__Entries from a collection__:
###

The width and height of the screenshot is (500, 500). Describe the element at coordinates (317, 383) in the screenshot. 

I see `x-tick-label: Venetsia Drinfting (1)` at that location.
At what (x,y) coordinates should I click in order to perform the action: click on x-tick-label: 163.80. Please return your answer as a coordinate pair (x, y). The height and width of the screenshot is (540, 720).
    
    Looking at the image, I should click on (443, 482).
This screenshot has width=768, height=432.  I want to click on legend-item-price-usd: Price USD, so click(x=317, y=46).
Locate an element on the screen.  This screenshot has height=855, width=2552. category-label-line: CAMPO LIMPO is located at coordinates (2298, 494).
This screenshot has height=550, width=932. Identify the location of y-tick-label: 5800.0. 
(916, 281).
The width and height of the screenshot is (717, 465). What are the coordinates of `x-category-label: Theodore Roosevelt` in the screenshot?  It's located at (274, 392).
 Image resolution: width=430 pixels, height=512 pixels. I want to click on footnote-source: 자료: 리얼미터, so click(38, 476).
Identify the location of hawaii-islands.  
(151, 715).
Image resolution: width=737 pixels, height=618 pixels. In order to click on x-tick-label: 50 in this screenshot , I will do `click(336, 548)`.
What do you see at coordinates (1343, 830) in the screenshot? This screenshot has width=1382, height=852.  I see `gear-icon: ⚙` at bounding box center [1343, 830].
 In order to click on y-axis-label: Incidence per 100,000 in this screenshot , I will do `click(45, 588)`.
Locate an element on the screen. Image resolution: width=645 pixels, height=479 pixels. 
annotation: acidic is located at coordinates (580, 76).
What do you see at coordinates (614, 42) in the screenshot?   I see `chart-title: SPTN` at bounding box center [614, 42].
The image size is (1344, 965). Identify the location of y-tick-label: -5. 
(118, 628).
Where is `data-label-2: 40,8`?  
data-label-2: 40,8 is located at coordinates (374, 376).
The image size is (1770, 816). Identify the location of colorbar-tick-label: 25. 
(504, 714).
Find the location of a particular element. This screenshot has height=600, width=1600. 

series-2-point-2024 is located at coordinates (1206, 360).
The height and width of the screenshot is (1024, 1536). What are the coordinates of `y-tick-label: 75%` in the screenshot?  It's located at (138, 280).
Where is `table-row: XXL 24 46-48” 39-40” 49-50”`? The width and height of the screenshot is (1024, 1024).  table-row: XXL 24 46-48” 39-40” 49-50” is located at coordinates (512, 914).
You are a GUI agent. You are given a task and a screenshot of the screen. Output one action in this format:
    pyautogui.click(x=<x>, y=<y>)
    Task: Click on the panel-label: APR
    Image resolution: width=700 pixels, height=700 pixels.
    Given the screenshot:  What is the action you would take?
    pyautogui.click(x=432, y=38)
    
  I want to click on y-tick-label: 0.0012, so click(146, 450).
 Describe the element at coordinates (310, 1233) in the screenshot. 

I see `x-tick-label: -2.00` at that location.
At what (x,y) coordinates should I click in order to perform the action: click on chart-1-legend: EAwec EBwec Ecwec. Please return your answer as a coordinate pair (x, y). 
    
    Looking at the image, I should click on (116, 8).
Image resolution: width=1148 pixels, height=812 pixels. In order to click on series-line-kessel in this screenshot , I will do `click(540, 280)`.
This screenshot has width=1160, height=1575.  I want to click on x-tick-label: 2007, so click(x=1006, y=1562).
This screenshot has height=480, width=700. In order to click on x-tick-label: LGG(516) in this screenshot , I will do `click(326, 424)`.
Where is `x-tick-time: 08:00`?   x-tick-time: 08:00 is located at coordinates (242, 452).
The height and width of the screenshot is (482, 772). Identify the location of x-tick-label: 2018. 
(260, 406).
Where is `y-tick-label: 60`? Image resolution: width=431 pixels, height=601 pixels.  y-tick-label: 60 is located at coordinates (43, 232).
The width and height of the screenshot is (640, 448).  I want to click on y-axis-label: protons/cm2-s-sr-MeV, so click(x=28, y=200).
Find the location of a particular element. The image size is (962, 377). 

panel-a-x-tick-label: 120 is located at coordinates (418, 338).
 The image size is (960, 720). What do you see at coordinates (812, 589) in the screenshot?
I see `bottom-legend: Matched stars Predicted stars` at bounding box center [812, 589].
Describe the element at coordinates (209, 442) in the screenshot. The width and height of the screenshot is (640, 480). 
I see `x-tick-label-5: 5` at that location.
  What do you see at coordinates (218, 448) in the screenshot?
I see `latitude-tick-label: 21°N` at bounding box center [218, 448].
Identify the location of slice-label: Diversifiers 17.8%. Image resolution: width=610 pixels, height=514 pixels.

###

__EXERCISE AIM__:
Copy the entries character for character, from the line containing "The height and width of the screenshot is (1024, 1536)." through the line containing "coordinates (43, 232).", including both of those lines.

__EXERCISE RESULT__:
The height and width of the screenshot is (1024, 1536). What are the coordinates of `y-tick-label: 75%` in the screenshot?  It's located at (138, 280).
Where is `table-row: XXL 24 46-48” 39-40” 49-50”`? The width and height of the screenshot is (1024, 1024).  table-row: XXL 24 46-48” 39-40” 49-50” is located at coordinates (512, 914).
You are a GUI agent. You are given a task and a screenshot of the screen. Output one action in this format:
    pyautogui.click(x=<x>, y=<y>)
    Task: Click on the panel-label: APR
    Image resolution: width=700 pixels, height=700 pixels.
    Given the screenshot:  What is the action you would take?
    pyautogui.click(x=432, y=38)
    
  I want to click on y-tick-label: 0.0012, so click(146, 450).
 Describe the element at coordinates (310, 1233) in the screenshot. 

I see `x-tick-label: -2.00` at that location.
At what (x,y) coordinates should I click in order to perform the action: click on chart-1-legend: EAwec EBwec Ecwec. Please return your answer as a coordinate pair (x, y). 
    
    Looking at the image, I should click on (116, 8).
Image resolution: width=1148 pixels, height=812 pixels. In order to click on series-line-kessel in this screenshot , I will do `click(540, 280)`.
This screenshot has width=1160, height=1575.  I want to click on x-tick-label: 2007, so click(x=1006, y=1562).
This screenshot has height=480, width=700. In order to click on x-tick-label: LGG(516) in this screenshot , I will do `click(326, 424)`.
Where is `x-tick-time: 08:00`?   x-tick-time: 08:00 is located at coordinates (242, 452).
The height and width of the screenshot is (482, 772). Identify the location of x-tick-label: 2018. 
(260, 406).
Where is `y-tick-label: 60`? Image resolution: width=431 pixels, height=601 pixels.  y-tick-label: 60 is located at coordinates (43, 232).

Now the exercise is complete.